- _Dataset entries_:
+++
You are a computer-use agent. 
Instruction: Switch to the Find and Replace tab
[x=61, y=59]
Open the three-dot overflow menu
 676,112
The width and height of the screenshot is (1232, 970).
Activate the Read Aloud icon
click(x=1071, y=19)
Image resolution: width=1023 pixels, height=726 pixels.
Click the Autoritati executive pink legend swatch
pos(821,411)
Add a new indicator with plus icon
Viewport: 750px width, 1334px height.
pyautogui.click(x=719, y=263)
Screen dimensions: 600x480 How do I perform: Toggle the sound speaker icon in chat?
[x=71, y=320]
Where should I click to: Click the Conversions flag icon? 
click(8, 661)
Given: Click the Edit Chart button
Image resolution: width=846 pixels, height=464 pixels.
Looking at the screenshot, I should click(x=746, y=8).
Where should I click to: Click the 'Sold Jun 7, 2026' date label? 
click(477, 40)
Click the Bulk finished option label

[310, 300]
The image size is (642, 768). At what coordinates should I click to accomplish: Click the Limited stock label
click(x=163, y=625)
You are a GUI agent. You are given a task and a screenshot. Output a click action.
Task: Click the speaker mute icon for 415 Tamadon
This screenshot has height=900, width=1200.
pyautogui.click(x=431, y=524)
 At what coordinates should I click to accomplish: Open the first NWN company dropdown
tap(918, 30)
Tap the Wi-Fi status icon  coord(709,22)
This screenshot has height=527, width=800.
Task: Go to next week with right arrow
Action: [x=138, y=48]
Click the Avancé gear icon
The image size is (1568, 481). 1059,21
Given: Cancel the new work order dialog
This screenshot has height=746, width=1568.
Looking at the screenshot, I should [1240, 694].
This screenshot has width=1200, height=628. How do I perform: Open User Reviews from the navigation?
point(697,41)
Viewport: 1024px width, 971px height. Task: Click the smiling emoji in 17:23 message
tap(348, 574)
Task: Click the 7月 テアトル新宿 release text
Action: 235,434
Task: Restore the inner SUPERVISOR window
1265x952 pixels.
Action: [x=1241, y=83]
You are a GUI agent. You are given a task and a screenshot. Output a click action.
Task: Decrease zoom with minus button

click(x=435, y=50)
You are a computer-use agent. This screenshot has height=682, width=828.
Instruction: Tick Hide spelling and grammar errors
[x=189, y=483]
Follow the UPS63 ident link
+++
- _GIVEN PROBLEM_:
Which lines of the records above contain the word "agent"? Locate and copy each of them, matching case exactly.

- _RESPONSE TO THIS TASK_:
You are a computer-use agent. 
You are a GUI agent. You are given a task and a screenshot. Output a click action.
You are a GUI agent. You are given a task and a screenshot. Output a click action.
You are a computer-use agent. This screenshot has height=682, width=828.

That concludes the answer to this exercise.